"I have taken over the basement room in which someone who lived here before left a Ping-Pong table. It is now my sewing room. The table is just the right height for me, and I can spread out the fabric on its expanse of dark green when I cut things out. It's cool there in the summer, and quiet. I listen to the radio and work away, and a flat piece of cloth takes on shape as I work, grows breast-shaped curves and hips, gathers itself into a waistband, to which I have added an inch because I am fatter than I wish I were.

"This activity uses resources seldom called upon in the rest of my life. Beyond basic decisions about color, style, and fabric, there is little thought involved in sewing. Clothing construction follows the same rules whatever the garment. You sew a seam and finish the edges. Right sides go together unless it says otherwise. You press seams open, and darts toward the center or down. You do not argue with the seams about the degree of openness, nor do you seek a dart consensus about which way they want to be pressed. There are virtually no moral ambiguities in sewing.
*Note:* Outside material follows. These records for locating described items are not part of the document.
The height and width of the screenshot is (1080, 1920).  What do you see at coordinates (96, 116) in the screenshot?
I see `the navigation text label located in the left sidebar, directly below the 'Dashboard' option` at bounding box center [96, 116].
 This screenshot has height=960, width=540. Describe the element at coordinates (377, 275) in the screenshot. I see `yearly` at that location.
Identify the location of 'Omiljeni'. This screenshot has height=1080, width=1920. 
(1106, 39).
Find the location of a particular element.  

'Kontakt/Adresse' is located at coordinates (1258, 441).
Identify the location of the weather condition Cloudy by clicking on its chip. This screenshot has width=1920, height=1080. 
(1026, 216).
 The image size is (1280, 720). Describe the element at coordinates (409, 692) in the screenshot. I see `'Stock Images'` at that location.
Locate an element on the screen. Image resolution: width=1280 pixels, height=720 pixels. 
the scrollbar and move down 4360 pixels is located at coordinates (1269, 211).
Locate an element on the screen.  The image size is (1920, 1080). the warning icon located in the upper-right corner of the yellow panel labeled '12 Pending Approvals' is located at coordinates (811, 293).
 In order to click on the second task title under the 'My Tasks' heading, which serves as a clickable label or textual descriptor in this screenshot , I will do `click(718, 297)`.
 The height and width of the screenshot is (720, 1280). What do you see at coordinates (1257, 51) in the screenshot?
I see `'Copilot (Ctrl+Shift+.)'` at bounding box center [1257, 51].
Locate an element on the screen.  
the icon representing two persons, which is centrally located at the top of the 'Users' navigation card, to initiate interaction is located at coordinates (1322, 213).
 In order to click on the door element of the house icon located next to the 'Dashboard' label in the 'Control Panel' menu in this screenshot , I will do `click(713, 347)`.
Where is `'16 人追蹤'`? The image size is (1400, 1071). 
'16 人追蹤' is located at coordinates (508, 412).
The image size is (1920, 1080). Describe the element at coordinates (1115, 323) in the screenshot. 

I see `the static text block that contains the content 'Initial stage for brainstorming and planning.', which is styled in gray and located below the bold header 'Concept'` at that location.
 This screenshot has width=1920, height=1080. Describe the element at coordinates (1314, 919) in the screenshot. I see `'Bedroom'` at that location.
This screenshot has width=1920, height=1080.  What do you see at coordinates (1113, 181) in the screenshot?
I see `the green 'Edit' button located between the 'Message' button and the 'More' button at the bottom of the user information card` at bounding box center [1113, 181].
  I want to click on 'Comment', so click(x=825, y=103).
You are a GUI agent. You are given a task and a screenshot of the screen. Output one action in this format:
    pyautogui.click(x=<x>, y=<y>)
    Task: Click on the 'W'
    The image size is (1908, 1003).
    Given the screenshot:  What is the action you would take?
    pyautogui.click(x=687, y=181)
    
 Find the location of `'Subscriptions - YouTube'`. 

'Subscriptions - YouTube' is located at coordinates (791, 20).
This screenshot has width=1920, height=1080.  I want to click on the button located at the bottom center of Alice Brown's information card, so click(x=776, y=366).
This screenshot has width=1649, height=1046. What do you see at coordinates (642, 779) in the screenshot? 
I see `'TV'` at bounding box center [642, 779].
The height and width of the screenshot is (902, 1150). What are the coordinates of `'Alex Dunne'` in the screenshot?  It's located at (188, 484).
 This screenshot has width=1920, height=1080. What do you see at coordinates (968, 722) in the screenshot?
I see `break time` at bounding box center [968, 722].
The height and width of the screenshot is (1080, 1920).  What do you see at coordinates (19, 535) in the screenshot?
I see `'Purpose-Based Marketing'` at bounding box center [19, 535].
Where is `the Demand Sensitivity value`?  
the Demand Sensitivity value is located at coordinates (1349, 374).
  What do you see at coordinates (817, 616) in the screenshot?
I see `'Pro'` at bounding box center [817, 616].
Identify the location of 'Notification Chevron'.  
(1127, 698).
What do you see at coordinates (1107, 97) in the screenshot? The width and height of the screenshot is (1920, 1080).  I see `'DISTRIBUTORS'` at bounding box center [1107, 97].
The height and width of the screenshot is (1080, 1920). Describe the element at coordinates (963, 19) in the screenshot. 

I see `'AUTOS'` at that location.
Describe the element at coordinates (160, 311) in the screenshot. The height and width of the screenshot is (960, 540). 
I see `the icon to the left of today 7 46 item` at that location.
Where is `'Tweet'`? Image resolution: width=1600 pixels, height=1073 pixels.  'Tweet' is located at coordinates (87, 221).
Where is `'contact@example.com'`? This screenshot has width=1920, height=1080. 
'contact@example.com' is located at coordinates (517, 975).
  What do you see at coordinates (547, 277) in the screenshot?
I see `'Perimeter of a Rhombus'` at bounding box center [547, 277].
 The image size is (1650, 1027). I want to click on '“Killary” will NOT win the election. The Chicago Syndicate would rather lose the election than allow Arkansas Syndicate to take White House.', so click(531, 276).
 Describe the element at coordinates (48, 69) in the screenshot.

"The outcome of a sewing project is never uncertain. I know in advance exactly what I will get, and I control all phases of production. When I finish, I can point to what I have made. . . . None of this bears much resemblance to the way I earn my living, which is by having meetings and deciding about things and evaluating things. . . . After a week of this, I am ready for a change. I go down the basement stairs, feeling the earthen coolness coming up to meet me as I descend. And there in the sewing room is my brand-new machine, gleaming white in the dark. Hello. Tough week? Never mind — let's make something, shall we?"